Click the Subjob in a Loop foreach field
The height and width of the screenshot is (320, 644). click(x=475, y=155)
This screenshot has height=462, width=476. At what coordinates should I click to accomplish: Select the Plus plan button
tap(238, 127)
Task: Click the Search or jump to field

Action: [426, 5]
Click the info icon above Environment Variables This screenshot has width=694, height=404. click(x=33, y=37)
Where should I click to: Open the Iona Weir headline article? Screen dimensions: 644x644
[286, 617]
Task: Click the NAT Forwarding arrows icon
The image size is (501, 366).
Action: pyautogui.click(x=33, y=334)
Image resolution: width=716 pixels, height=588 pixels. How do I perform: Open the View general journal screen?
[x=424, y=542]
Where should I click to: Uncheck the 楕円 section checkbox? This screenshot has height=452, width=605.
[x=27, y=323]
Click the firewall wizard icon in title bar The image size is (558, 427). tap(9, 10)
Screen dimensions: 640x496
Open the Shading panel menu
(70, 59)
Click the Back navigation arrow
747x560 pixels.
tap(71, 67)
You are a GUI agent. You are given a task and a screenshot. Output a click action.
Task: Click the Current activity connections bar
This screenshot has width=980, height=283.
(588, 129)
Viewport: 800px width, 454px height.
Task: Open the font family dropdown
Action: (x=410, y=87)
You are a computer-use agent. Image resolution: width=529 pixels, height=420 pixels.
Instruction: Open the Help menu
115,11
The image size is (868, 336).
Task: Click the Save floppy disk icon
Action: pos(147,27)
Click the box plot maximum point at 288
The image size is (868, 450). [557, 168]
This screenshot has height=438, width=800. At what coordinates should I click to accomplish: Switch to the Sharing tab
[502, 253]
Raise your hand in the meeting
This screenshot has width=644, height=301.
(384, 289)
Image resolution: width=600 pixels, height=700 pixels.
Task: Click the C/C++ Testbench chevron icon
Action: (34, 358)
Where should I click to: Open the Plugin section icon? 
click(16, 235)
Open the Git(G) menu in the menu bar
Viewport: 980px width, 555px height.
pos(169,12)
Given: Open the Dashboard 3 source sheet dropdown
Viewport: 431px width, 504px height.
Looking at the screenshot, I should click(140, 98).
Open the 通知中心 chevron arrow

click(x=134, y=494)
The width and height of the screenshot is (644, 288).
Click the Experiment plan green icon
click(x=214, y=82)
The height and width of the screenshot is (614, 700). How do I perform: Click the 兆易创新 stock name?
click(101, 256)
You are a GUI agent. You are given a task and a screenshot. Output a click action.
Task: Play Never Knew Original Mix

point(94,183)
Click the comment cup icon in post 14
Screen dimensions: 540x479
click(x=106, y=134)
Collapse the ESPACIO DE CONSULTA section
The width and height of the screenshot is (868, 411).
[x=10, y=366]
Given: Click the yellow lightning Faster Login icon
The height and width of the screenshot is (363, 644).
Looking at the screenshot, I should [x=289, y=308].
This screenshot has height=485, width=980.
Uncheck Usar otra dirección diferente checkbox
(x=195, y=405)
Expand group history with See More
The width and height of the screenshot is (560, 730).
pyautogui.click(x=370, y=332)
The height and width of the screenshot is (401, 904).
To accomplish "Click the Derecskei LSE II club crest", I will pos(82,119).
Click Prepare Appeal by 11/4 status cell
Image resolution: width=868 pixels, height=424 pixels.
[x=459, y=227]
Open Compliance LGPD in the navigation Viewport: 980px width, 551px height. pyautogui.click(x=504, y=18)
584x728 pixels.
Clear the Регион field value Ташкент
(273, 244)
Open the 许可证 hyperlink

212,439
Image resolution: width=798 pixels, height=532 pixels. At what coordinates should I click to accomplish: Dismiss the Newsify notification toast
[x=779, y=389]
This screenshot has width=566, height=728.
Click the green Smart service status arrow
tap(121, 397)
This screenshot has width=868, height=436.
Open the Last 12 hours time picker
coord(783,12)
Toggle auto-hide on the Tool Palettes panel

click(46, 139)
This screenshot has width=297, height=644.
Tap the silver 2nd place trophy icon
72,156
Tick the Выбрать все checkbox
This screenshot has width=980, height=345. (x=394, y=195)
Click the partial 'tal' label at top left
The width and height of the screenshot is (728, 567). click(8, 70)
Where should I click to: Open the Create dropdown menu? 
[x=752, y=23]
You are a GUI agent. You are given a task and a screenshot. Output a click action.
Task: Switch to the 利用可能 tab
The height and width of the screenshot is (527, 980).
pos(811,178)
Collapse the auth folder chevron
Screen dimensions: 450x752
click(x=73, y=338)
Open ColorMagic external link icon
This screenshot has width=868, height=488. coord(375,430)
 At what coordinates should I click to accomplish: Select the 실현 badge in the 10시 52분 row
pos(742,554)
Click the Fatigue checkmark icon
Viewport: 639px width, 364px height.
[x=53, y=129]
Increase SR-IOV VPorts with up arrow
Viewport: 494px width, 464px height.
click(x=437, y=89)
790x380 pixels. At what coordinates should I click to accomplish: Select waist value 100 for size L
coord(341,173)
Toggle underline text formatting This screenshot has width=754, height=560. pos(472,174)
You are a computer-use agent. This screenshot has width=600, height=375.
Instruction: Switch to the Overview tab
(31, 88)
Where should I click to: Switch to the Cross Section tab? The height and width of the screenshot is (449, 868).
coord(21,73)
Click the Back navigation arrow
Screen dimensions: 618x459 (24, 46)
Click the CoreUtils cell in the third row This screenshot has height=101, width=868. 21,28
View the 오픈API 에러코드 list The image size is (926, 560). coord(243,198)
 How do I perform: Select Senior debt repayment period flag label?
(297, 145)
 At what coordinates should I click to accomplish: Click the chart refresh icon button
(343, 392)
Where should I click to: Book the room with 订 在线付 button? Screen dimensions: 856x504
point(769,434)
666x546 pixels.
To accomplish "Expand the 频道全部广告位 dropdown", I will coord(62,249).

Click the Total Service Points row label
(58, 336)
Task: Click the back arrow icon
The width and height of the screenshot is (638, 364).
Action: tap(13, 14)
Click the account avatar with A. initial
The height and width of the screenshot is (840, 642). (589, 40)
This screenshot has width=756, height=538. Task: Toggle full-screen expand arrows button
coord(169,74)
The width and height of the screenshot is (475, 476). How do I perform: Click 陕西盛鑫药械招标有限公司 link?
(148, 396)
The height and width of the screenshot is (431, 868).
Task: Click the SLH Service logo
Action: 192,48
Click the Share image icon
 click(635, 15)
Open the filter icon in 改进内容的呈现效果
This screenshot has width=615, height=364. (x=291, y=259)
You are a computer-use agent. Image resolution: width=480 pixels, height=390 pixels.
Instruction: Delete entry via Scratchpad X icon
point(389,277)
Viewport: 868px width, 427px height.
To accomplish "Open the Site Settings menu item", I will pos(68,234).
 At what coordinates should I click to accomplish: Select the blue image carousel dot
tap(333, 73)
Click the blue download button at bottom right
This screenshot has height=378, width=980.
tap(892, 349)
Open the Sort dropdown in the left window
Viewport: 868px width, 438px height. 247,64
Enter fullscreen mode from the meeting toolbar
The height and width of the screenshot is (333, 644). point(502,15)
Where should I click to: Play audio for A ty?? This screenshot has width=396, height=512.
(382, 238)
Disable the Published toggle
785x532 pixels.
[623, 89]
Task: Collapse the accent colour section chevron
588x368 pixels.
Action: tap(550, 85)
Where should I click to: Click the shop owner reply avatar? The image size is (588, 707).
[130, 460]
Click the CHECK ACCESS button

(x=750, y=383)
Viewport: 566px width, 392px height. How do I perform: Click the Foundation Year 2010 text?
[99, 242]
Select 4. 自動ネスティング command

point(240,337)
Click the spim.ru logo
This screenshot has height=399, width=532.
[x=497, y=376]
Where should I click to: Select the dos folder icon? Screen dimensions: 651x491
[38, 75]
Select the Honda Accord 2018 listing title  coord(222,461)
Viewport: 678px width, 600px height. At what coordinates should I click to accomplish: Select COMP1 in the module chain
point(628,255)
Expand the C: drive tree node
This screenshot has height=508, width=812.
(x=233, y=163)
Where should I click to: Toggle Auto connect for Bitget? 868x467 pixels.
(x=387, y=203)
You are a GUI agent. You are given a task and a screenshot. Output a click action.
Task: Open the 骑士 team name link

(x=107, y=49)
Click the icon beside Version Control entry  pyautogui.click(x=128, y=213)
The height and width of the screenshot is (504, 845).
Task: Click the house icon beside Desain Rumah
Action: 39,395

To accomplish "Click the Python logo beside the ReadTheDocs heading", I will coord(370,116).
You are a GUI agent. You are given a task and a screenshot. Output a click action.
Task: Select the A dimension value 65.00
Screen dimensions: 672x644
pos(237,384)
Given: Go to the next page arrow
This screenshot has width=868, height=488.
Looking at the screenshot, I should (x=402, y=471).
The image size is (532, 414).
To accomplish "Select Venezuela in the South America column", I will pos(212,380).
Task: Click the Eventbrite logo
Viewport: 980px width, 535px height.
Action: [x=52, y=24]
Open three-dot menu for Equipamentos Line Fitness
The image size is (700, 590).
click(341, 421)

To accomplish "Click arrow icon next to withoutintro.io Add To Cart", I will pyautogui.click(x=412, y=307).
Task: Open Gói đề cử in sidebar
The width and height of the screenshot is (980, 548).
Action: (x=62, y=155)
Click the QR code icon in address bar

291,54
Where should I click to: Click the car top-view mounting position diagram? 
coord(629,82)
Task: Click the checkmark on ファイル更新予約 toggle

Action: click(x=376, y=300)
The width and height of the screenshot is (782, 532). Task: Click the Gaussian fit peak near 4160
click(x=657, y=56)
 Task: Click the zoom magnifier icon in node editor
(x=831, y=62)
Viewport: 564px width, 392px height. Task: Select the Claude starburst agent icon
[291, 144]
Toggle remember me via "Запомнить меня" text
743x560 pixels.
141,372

--------------------------------------------------

* Activity *
Copy nothing beyond the line containing "Click the info". Transcribe exactly from the first line of the entries down to that line, inclusive.

* Problem solution *
Click the Subjob in a Loop foreach field
The height and width of the screenshot is (320, 644). click(x=475, y=155)
This screenshot has height=462, width=476. At what coordinates should I click to accomplish: Select the Plus plan button
tap(238, 127)
Task: Click the Search or jump to field

Action: [426, 5]
Click the info icon above Environment Variables This screenshot has width=694, height=404. click(x=33, y=37)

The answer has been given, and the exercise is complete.